━━━ Document extract
Josefa Salmón named Faculty Member of the Year

KYLE ENCAR

Josefa Salmón received the Dux Academicus award for superior work as a faculty member Jan. 19, 2018, during the Spring Convocation in Nunemaker Auditorium. She is the first member of the Department of Languages and Cultures to receive the Dux Academicus. Photo credit: Kyle Encar

Rose Wagner

The Department of Languages and Cultures is home to a former diplomat, a variety of political activists, a certified interpreter and professors from over five different countries, but it has never been home to the winner of the Dux Academicus award. Until now.

Josefa Salmón, Spanish and Latin American studies professor and co-founder of The Bolivian Studies Association, shattered 40 years of Loyola tradition when she accepted the award for superior scholarship and teaching on Jan. 19.
━━━━━━
━━━ Data below
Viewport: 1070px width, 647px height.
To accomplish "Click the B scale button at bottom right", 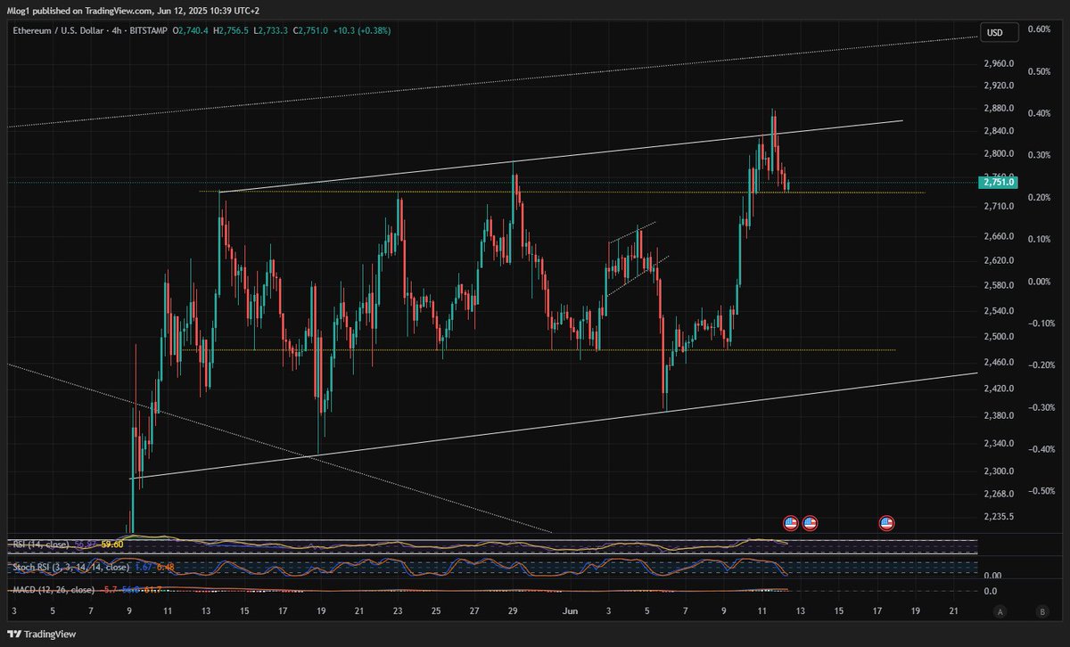I will click(x=1041, y=612).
━━━━━━
# Activity:
Repeat word for word the part of the article above on Josefa Salmón's award that runs from "The Department of Languages and Cultures is" up to and including "award. Until now.".

# Written solution:
The Department of Languages and Cultures is home to a former diplomat, a variety of political activists, a certified interpreter and professors from over five different countries, but it has never been home to the winner of the Dux Academicus award. Until now.